December 11, 2024
After a controversial property tax bill from Boston hit a dead end this week following months of back and forth between Beacon Hill and City Hall, Boston Mayor Michelle Wu said Wednesday that the "intensive process" of working with state lawmakers to get the local policy approved only to be shot down by the Senate in the eleventh hour was "an eye-opening experience."
"We don't have time at the city level to play games," Wu said on GBH's "Boston Public Radio" on Wednesday. "I took this process -- and many, many residents, seniors, neighborhood leaders, advocates, union workers -- took this process very seriously."
Wu said senators, including South Boston Democrat Sen. Nick Collins helped to derail the bill, did not reach out to her office with concerns or try to work with her on it.
"When the senators from Boston sat at the table, the Senate president was at the table, they invited the business groups to the table, and all of the senators did not say a word about any individual changes they wanted to see.
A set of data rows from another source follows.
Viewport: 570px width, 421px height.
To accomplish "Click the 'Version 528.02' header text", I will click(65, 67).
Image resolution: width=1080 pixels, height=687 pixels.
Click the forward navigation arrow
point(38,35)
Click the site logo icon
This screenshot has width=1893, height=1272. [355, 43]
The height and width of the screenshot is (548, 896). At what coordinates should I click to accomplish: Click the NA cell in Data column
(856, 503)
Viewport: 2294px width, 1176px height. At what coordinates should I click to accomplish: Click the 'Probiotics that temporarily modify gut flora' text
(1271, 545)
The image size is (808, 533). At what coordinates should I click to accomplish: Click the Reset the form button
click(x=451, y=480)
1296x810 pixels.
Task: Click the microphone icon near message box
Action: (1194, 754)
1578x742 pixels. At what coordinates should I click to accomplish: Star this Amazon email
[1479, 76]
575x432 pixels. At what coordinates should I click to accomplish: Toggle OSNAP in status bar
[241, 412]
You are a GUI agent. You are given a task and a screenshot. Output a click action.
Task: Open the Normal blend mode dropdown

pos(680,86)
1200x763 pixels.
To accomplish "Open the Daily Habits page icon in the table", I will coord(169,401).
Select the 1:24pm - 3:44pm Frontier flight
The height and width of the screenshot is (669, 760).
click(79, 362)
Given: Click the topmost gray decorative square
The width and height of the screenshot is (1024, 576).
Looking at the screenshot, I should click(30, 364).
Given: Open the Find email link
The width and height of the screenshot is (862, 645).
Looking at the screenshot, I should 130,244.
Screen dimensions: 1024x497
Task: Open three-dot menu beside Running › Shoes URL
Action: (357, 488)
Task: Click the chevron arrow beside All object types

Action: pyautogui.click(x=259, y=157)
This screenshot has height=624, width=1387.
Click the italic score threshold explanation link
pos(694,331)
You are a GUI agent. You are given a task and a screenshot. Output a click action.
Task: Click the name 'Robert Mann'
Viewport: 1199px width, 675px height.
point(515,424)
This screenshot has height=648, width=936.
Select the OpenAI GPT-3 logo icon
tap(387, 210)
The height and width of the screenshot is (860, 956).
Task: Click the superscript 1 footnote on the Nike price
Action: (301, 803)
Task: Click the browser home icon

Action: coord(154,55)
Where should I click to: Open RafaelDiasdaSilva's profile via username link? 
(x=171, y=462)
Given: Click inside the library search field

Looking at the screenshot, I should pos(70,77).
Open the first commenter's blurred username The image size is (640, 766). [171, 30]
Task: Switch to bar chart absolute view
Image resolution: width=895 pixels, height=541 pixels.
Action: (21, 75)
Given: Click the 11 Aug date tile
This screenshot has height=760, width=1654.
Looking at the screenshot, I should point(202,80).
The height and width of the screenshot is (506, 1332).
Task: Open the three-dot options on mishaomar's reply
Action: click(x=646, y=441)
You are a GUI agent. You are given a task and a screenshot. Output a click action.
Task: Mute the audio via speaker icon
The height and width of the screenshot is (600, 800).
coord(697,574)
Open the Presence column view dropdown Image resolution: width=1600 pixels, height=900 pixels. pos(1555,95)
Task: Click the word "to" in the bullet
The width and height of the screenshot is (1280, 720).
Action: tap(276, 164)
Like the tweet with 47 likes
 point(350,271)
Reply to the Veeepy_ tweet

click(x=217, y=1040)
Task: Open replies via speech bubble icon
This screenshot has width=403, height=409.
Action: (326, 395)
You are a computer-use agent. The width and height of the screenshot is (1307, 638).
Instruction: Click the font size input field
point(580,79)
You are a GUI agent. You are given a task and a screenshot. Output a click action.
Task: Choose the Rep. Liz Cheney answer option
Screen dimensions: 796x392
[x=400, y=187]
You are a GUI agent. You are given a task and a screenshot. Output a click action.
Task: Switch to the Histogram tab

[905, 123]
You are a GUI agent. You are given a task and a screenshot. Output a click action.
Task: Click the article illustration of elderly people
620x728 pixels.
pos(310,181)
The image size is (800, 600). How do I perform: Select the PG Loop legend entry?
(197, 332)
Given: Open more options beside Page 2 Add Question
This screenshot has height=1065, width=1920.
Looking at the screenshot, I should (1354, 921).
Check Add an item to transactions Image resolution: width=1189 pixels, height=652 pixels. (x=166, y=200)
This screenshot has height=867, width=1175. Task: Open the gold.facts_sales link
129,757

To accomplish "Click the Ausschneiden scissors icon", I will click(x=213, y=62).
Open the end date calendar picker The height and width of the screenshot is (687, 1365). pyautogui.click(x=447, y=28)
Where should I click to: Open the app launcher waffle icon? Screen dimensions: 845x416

The instruction was, 'Work it out with the business groups, and we're good with that.' So we did," the mayor said, referring to a meeting her office had with senators after the home rule petition got held up in that chamber for the first time earlier this year.
Wu said she also met with Senate Republicans who she said asked "insightful questions," and her team "really tried to be as open, as early as possible" with answers.
The mayor filed the petition in the spring to temporarily shift the city's property taxes to prevent what her office believed at the time could be a major hike for homeowners in their first tax bill of 2025. They looked to shift more of the tax burden onto commercial property owners to mitigate the increases for residents.
The latest valuations show that Boston homeowners on average will still see a significant rise in their tax bills next year -- 10.5 percent on an annual basis -- though not as dramatic as a third-party researcher originally estimated last spring, when the Boston Municipal Research Bureau issued a report estimating that residents could see a 16.5 percent increase in their tax bill over the course of 2025.
The first home rule petition passed the City Council and the House of Representatives, before hitting a hurdle in the Senate in July. After city officials, senators and business groups sat down, Wu's team and business leaders hammered out a second compromise plan to take some pressure off commercial properties.
"The city had been required, as a condition of moving forward in the Senate, to come to a deal with business groups, which we did in a process of good faith negotiations that took a lot of energy and time -- down to fighting over the last half a percentage point in year one and then the last half a percentage point in year two and three," Wu said Wednesday.
When the compromise reached the Senate, Collins used a procedural maneuver to delay it three times, and pointed to Department of Revenue property tax valuation data certified last week that he said proves "the sky isn't falling" in Boston. Collins called city pleas for the plan a "campaign of fear and manipulation."
"Now we know the sky isn't falling, and the campaign of fear and manipulation that took place and continues to take place is a farce," Collins said Monday, adding that the home rule petition had been negotiated "based on false information."
Though Collins was the senator who halted the bill's progress, Wu seemed hesitant to call him out by name on the radio on Wednesday, or place the blame for her bill's failure squarely at his feet.
Belmont Democrat Sen. William Brownsberger, who represents part of Boston and is a member of Senate President Spilka's leadership team, said Monday that he would have voted against the bill, and pronounced it "dead."
"Numbers matter. Now that we fully understand that Boston taxpayers are not looking at a 33 percent tax increase, but rather a 10 percent year-over-year increase, it is clear that we should lay this proposal aside," Brownsberger said on the Senate floor.
And Spilka herself on Monday said that based on talks with senators, "I have heard clearly that there currently is not sufficient support for this proposal." She also cited valuations that are leading to a "much more modest tax increase for residents than previously presented by the City."
"This new understanding has left stakeholders and Senate members with serious concerns about the bill’s impact on the competitiveness of the state as a whole. Many in the Senate believe that this proposal tips the scales too far in one direction, with a stalled economic recovery in Boston as an unfortunate potential outcome," Spilka said.
Republican Sen. Peter Durant of Spencer also spoke during the session against the bill, warning that it could set a bad precedent for other cities and towns.
"For me, what's most heartbreaking is that the very people who will be most impacted by this are used to things like this happening, are used to being ignored and left aside and pushed to a later date, because big business interests say it's not serious enough, or there's other priorities. A lot of this is in a larger process where people who don't have any direct stake in our neighborhoods have a lot of say," Wu said.